Questi appena trascorsi possono definirsi con estrema franchezza i tre giorni più pazzi dell’ultimo ventennio della politica e allora non possiamo non occuparci con dei ragionamenti di ciò che è accaduto.
Eppure ne abbiamo passate negli ultimi vent’anni. Tra ribaltoni, D’Alemoni, Prodoni, Berlusconi, tecniconi, trattativoni e chi più ne ha più ne metta, niente e nessuno, aveva mai costretto l’Italia e gli Italiani a riflettere e discutere così tanto di politica.
“Prima di tutto gli italiani” uno slogan a forma di boomerang, di quelli che lo lanci e prima o poi ti torna indietro. Per il lanciatore la speranza ha un volto soltanto: riprenderlo al volo. Un errore potrebbe colpirlo alla nuca con irrimediabile danno.
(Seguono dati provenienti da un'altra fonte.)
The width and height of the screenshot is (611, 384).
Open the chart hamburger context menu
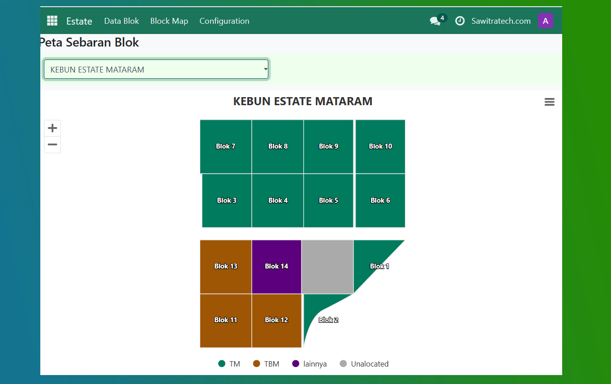click(x=549, y=102)
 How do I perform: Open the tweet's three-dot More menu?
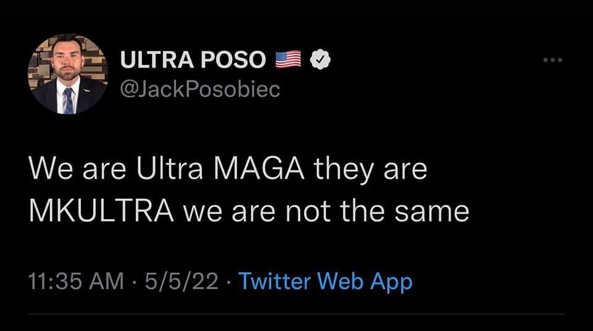click(553, 60)
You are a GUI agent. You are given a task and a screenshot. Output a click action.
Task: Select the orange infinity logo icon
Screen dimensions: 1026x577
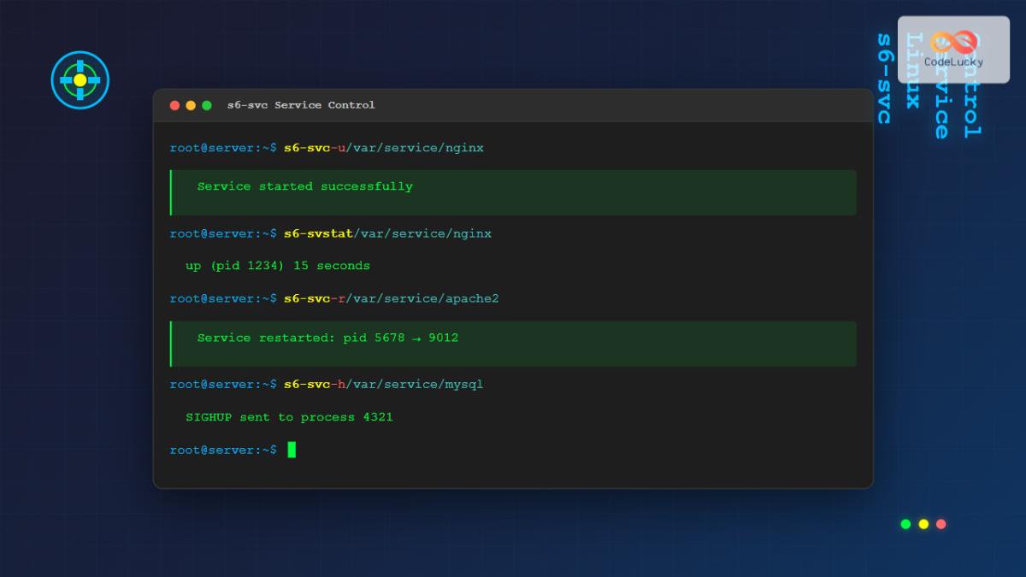pyautogui.click(x=952, y=41)
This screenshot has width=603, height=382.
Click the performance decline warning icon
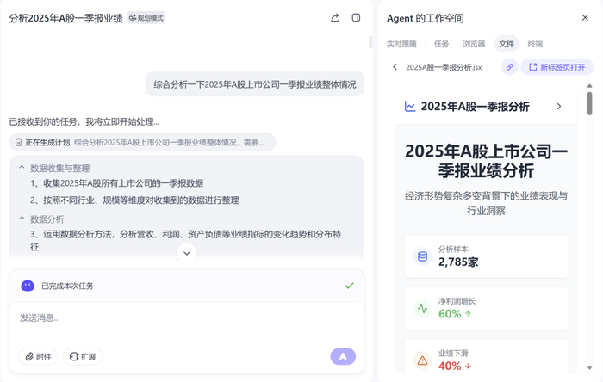(x=422, y=360)
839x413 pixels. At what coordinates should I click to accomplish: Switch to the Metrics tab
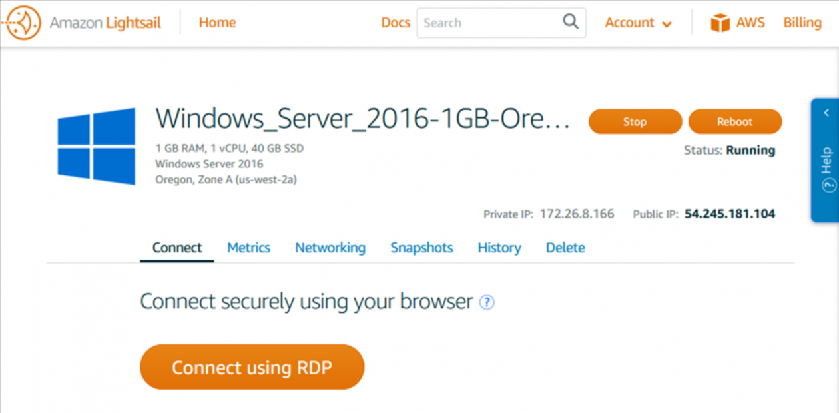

Improvvisamente infatti, la possibilità del cambiamento ha reso i cittadini partecipi e questo, in politica è un bene, per i politici no. Un pubblico presente si può manovrare. Un pubblico partecipe lo si deve convincere.
Mentre le sorti del paese, dopo quasi quattro mesi dall’esito del voto, restano ancora in balia degli “scontri”, l’elettorato, prima convinto di aver trovato un nuovo nemico nel Capo dello Stato, adesso si trova a duellare e parteggiare fra Matteo e Luigi. Ci siamo infatti tutti svegliati con in testa una domanda: chi ha vinto e chi ha perso nella trattativa per il fallito “governo del cambiamento”. Salvini o Di Maio?
Questa, anche se per molti è soltanto la risposta senza un approfondito ragionamento, è comunque una questione che va analizzata.
Dicevo quindi, quello tra chi sia stato il vero vincitore morale di questa partita è il dibattito del popolo. I sostenitori degli uni e degli altri, dopo 24h passate ad insultare il Presidente della Repubblica, fino ad allora, accusato persino dai due partiti d’essere mandante del fallimento, hanno scoperto un nuovo nemico: l’alleato.
Il tarlo del dubbio infatti si è insediato un po’ ovunque. E’ bastato infine che Di Maio confessasse a denti stretti che Salvini in fondo lo avrebbe fregato, per far zompare dalle sedie anche i sostenitori del cambiamento più ottusi.L’input che forse il vero responsabile del fallito governo del cambiamento non sia stato Sergio Mattarella infondo non era difficile da ipotizzare. Tutti, nella loro vita, prima o poi si saranno trovati a dover fare un passo indietro per il bene di qualcosa. Persino i muli più cazzuti.
Tra i sostenitori di entrambi scricchiola l’armonia e tra chi accusa quello e chi accusa l’altro, alla fine bisogna tirare le somme sui fatti.
Abbiamo già raccontato la strategia vincente della Lega che, grazie alla fermezza di un equino ha in realtà raggiunto l’obiettivo di inchiodare al palo il movimento cinque stelle e lo stesso Mattarella, divenuto il nemico del popolo, ottenendo così l’obiettivo di un voto anticipato dopo un forte incremento della popolarità.
Di Maio invece sta sul filo. Rantola
Il leader degli stellati ha vinto proprio nulla ed abbastanza palese il fallimento di strategia promosso. Cospargendosi il capo di cenere, dopo una figuraccia stratosferica col Capo dello Stato e con la maggior parte degli italiani, ha compreso di essere stato fregato da Salvini. Ha fatto l’unica mossa che gli restava: chiedere scusa e tornare col cappello in mano dal Presidente.